== Segment start ==

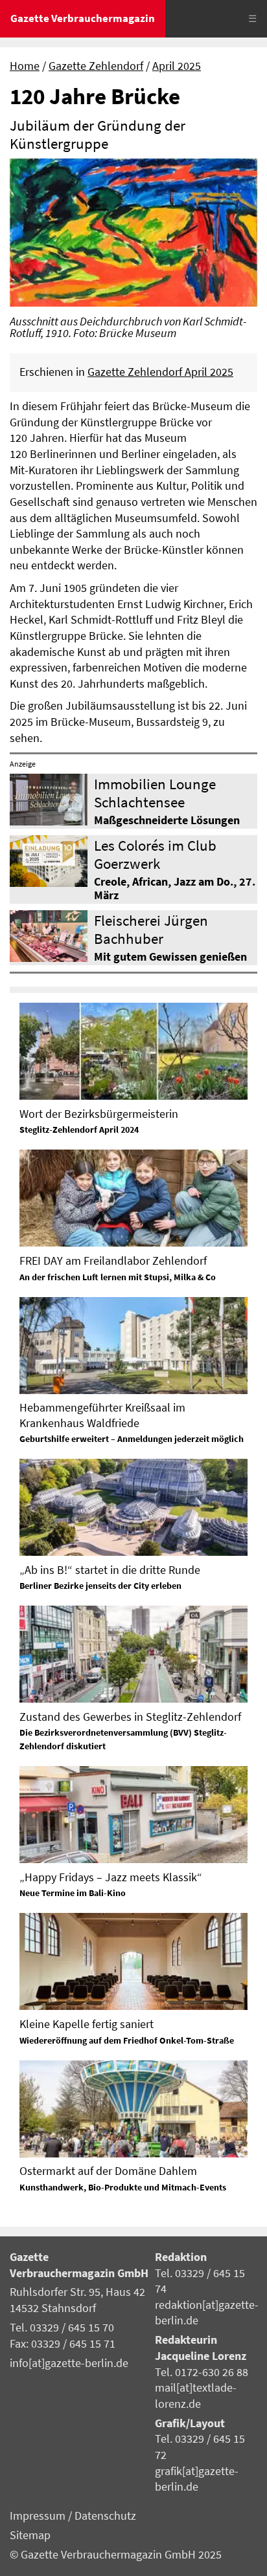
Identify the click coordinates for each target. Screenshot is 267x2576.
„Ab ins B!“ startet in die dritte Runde (109, 1569)
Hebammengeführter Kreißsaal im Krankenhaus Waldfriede (102, 1415)
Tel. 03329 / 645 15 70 (62, 2327)
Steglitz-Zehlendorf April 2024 (79, 1129)
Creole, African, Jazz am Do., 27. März (174, 888)
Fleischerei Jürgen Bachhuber (151, 929)
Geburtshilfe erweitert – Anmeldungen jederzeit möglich (131, 1439)
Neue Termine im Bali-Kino (72, 1893)
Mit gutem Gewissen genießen (170, 957)
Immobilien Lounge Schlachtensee (155, 792)
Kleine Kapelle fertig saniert (86, 2023)
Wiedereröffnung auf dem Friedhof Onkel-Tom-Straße (126, 2040)
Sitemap (30, 2535)
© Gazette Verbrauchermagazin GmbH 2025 (116, 2555)
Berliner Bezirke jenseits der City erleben (100, 1585)
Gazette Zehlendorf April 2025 (160, 372)
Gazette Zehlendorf (96, 66)
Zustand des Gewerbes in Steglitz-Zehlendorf (130, 1716)
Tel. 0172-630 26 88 (201, 2372)
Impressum (39, 2516)
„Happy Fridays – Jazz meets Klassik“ (110, 1877)
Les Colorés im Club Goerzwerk (155, 854)
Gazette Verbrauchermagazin (82, 18)
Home (25, 66)
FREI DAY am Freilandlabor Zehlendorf (113, 1260)
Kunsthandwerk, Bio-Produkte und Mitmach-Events (122, 2187)
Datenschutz (105, 2516)
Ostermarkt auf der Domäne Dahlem (108, 2170)
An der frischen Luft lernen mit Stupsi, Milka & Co (117, 1277)
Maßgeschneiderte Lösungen (167, 820)
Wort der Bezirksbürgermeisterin (98, 1113)
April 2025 (176, 66)
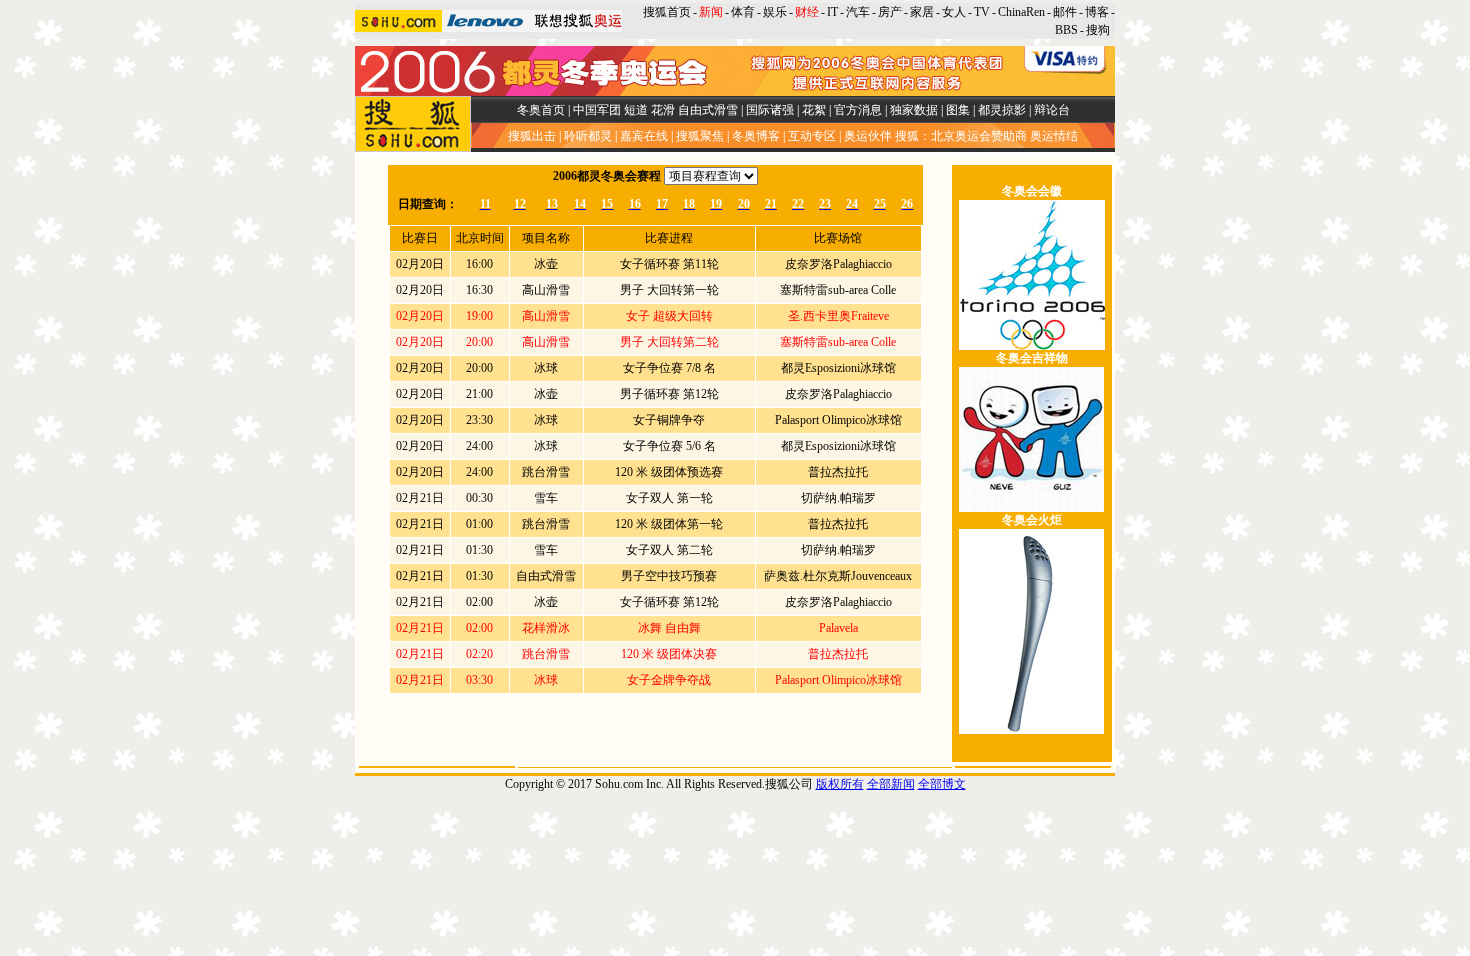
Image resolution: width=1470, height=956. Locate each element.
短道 (636, 110)
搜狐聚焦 (700, 136)
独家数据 (914, 110)
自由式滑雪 (708, 110)
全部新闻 (891, 784)
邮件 (1065, 12)
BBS (1066, 30)
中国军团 (597, 110)
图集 (958, 110)
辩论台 (1052, 110)
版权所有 (840, 784)
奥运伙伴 (868, 136)
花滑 (663, 110)
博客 (1097, 12)
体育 (743, 12)
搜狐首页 (667, 12)
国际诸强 (770, 110)
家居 (922, 12)
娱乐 (775, 12)
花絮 (814, 110)
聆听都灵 (588, 136)
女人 (954, 12)
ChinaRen (1021, 12)
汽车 (858, 12)
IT (832, 12)
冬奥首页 (541, 110)
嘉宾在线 (644, 136)
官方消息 (858, 110)
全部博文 (942, 784)
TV (982, 12)
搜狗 (1099, 30)
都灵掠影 (1002, 110)
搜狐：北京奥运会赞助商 (961, 136)
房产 (890, 12)
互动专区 (812, 136)
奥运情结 (1054, 136)
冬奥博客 (756, 136)
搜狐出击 (532, 136)
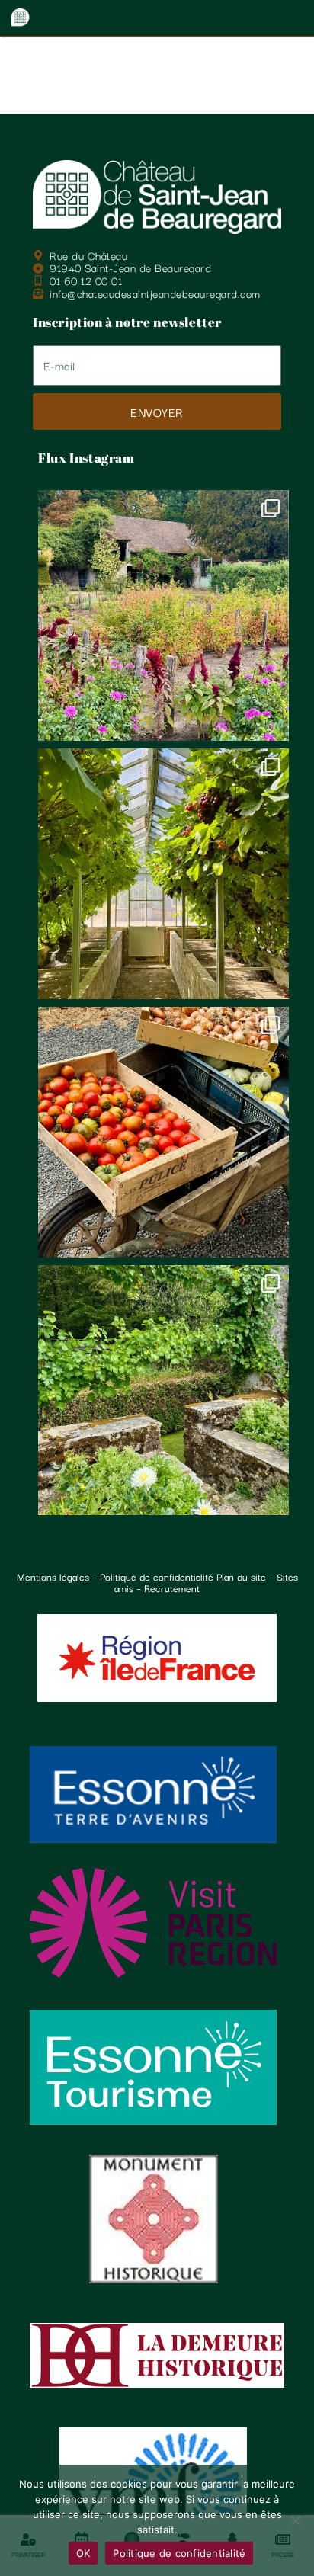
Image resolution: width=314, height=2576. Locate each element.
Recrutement (172, 1587)
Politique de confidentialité (156, 1576)
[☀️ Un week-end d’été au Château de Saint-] (163, 873)
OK (83, 2553)
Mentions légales (53, 1576)
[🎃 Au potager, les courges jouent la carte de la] (163, 615)
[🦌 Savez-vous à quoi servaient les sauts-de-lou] (163, 1390)
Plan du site (241, 1576)
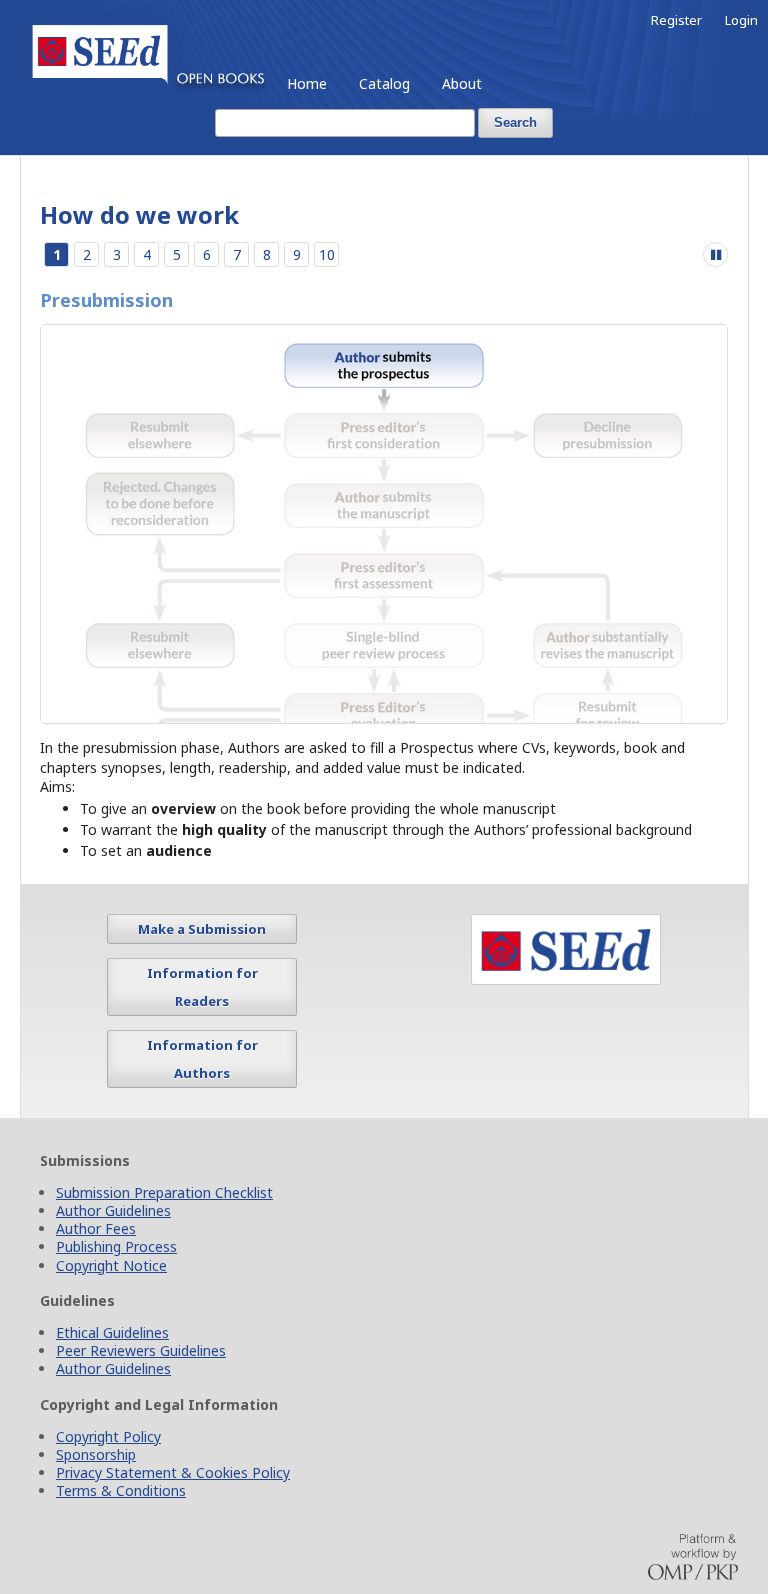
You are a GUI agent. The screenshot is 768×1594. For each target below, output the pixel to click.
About (462, 83)
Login (741, 20)
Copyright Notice (111, 1287)
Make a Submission (202, 951)
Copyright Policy (108, 1459)
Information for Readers (202, 1009)
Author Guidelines (113, 1233)
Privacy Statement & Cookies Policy (173, 1495)
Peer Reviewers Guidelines (141, 1373)
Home (307, 83)
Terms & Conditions (121, 1513)
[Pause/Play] (715, 254)
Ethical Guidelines (112, 1355)
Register (676, 20)
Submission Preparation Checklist (164, 1215)
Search (515, 122)
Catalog (384, 83)
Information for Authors (202, 1081)
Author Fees (96, 1251)
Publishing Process (116, 1269)
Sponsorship (96, 1477)
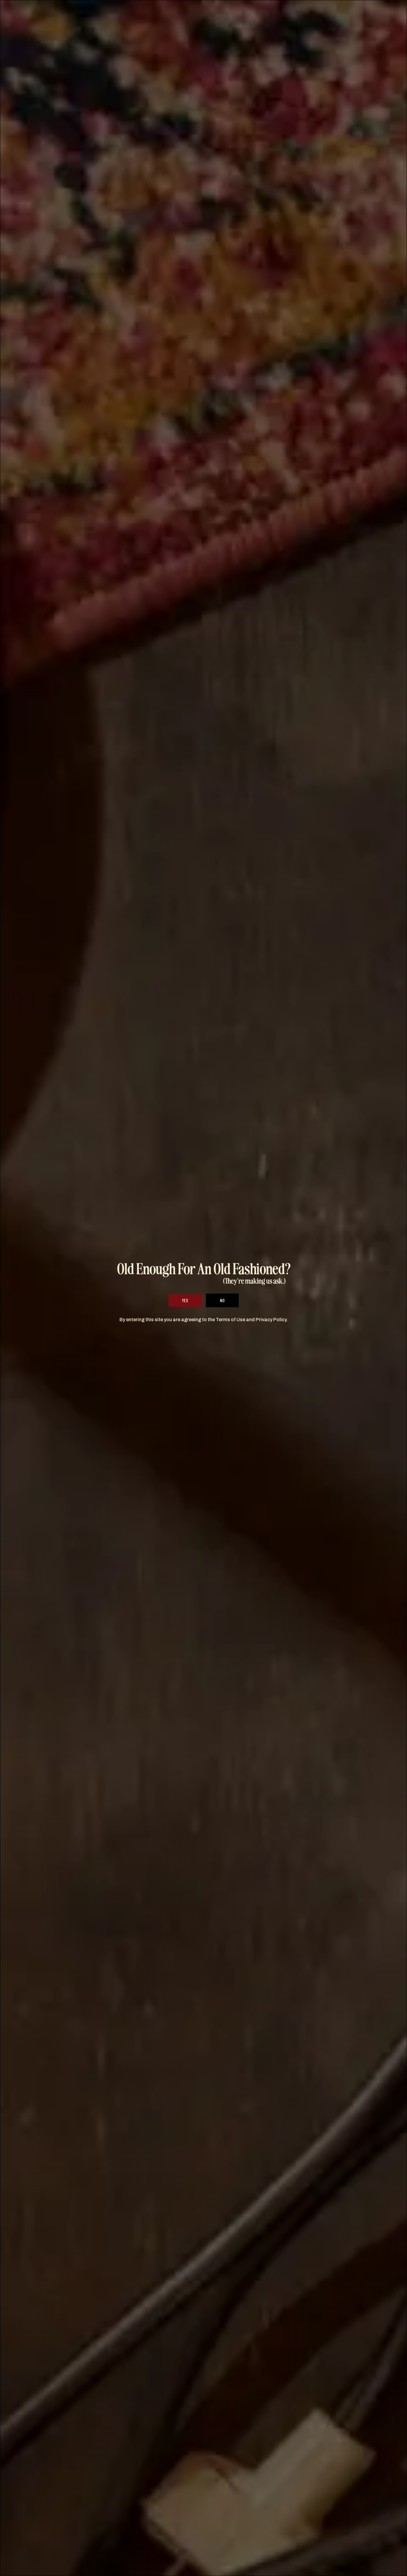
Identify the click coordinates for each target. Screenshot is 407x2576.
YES (185, 1300)
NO (222, 1300)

== Segment end ==

Transcribe every entry word for word, but omit the pictures.

YOUR RESPONSE:
Identify the click coordinates for each target. Screenshot is 267x2576.
„Ab ins B!“ startet in die dritte Runde (109, 1569)
Hebammengeführter Kreißsaal im Krankenhaus Waldfriede (102, 1415)
Tel. 03329 / 645 15 70 (62, 2327)
Steglitz-Zehlendorf April 2024 (79, 1129)
Creole, African, Jazz am Do., 27. März (174, 888)
Fleischerei Jürgen Bachhuber (151, 929)
Geburtshilfe erweitert – Anmeldungen jederzeit möglich (131, 1439)
Neue Termine im Bali-Kino (72, 1893)
Mit gutem Gewissen genießen (170, 957)
Immobilien Lounge Schlachtensee (155, 792)
Kleine Kapelle fertig saniert (86, 2023)
Wiedereröffnung auf dem Friedhof Onkel-Tom-Straße (126, 2040)
Sitemap (30, 2535)
© Gazette Verbrauchermagazin GmbH 2025 (116, 2555)
Berliner Bezirke jenseits der City erleben (100, 1585)
Gazette Zehlendorf April 2025 (160, 372)
Gazette Zehlendorf (96, 66)
Zustand des Gewerbes in Steglitz-Zehlendorf (130, 1716)
Tel. 0172-630 26 88 (201, 2372)
Impressum (39, 2516)
„Happy Fridays – Jazz meets Klassik“ (110, 1877)
Les Colorés im Club Goerzwerk (155, 854)
Gazette Verbrauchermagazin (82, 18)
Home (25, 66)
FREI DAY am Freilandlabor Zehlendorf (113, 1260)
Kunsthandwerk, Bio-Produkte und Mitmach-Events (122, 2187)
Datenschutz (105, 2516)
Ostermarkt auf der Domäne Dahlem (108, 2170)
An der frischen Luft lernen mit Stupsi, Milka & Co (117, 1277)
Maßgeschneiderte Lösungen (167, 820)
Wort der Bezirksbürgermeisterin (98, 1113)
April 2025 (176, 66)
Image resolution: width=1470, height=956. Locate each element.
短道 (636, 110)
搜狐聚焦 (700, 136)
独家数据 (914, 110)
自由式滑雪 (708, 110)
全部新闻 (891, 784)
邮件 (1065, 12)
BBS (1066, 30)
中国军团 (597, 110)
图集 (958, 110)
辩论台 (1052, 110)
版权所有 (840, 784)
奥运伙伴 (868, 136)
花滑 (663, 110)
博客 (1097, 12)
体育 (743, 12)
搜狐首页 (667, 12)
国际诸强 (770, 110)
家居 (922, 12)
娱乐 (775, 12)
花絮 (814, 110)
聆听都灵 (588, 136)
女人 (954, 12)
ChinaRen (1021, 12)
汽车 (858, 12)
IT (832, 12)
冬奥首页 (541, 110)
嘉宾在线 (644, 136)
官方消息 (858, 110)
全部博文 (942, 784)
TV (982, 12)
搜狗 (1099, 30)
都灵掠影 (1002, 110)
搜狐：北京奥运会赞助商 (961, 136)
房产 (890, 12)
互动专区 (812, 136)
奥运情结 (1054, 136)
冬奥博客 (756, 136)
搜狐出击 (532, 136)
Image resolution: width=314, height=2576. Locate each element.
Recrutement (172, 1587)
Politique de confidentialité (156, 1576)
[☀️ Un week-end d’été au Château de Saint-] (163, 873)
OK (83, 2553)
Mentions légales (53, 1576)
[🎃 Au potager, les courges jouent la carte de la] (163, 615)
[🦌 Savez-vous à quoi servaient les sauts-de-lou] (163, 1390)
Plan du site (241, 1576)
You are a GUI agent. The screenshot is 768×1594. For each target below, output the pixel to click.
About (462, 83)
Login (741, 20)
Copyright Notice (111, 1287)
Make a Submission (202, 951)
Copyright Policy (108, 1459)
Information for Readers (202, 1009)
Author Guidelines (113, 1233)
Privacy Statement & Cookies Policy (173, 1495)
Peer Reviewers Guidelines (141, 1373)
Home (307, 83)
Terms & Conditions (121, 1513)
[Pause/Play] (715, 254)
Ethical Guidelines (112, 1355)
Register (676, 20)
Submission Preparation Checklist (164, 1215)
Search (515, 122)
Catalog (384, 83)
Information for Authors (202, 1081)
Author Fees (96, 1251)
Publishing Process (116, 1269)
Sponsorship (96, 1477)
Identify the click coordinates for each target. Screenshot is 407x2576.
YES (185, 1300)
NO (222, 1300)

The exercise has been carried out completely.